Carl’s cases and verdicts have been covered by the National Law Journal, the American Lawyer, the New York Times, the St. Louis Post-Dispatch, and other national media outlets.
Carl has defended high-stakes business, personal injury, and class action lawsuits in courtrooms throughout the United States, including as lead trial counsel in the defense of billion-dollar damages claims. He first-chaired the largest defense jury verdict in the history of tobacco cost recovery litigation, a three-month trial with 49 witnesses prosecuted by 37 hospitals and hospital systems.

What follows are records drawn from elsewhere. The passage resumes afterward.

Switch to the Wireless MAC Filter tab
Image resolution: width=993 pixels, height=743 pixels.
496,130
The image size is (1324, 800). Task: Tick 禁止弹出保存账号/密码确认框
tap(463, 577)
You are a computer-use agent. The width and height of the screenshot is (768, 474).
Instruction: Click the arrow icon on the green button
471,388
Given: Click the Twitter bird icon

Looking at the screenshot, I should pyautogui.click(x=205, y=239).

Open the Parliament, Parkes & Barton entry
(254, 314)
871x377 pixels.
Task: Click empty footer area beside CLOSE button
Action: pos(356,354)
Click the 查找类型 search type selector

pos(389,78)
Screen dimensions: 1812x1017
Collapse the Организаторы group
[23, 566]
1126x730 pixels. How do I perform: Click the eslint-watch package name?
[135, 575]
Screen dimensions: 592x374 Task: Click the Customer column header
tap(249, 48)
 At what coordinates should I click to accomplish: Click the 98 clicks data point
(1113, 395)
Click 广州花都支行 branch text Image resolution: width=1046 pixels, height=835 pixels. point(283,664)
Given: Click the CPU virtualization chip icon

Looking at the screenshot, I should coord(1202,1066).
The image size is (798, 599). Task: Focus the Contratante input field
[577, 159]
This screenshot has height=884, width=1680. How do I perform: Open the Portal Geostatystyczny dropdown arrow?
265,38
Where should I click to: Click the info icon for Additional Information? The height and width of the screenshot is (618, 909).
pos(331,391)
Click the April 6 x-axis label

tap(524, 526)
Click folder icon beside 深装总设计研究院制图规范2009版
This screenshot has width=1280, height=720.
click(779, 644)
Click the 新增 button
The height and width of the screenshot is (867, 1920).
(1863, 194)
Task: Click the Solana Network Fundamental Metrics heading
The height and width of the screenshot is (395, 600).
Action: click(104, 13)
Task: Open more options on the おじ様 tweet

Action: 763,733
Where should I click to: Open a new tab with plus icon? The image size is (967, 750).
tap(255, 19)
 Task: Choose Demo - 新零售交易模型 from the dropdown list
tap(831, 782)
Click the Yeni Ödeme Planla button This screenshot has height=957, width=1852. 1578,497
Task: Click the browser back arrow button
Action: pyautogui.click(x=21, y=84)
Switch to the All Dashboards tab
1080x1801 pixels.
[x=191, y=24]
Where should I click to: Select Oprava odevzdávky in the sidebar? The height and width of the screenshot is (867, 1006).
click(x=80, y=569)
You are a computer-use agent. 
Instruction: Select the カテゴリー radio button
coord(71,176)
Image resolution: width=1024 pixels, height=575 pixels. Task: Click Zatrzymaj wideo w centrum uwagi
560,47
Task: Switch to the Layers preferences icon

Carl has decades of experience in preparing and cross-examining expert witnesses on complex epidemiologic, biostatistical, damages model, causal inference, product design, addiction, and scientific issues. He has served as lead trial counsel in complex commercial, wrongful death, individual smoking and health, and asbestos-synergy lawsuits. Carl has defended class actions, cases alleging false or misleading product labelling, consumer protection cases, targeted marketing lawsuits, mass consolidations of thousands of plaintiffs, environmental contamination lawsuits, and state attorneys general cases.
In addition to his role as in-house counsel to the firm and co-chair of its product liability practice, Carl has served on the firm’s compensation committee, management nominating committee, associate review committee, as chair of its mass tort practice and consumer products practices, and as co-chair of its tobacco practice. His books on jury instructions, now in their third edition, have been in continuous publication for more than 30 years.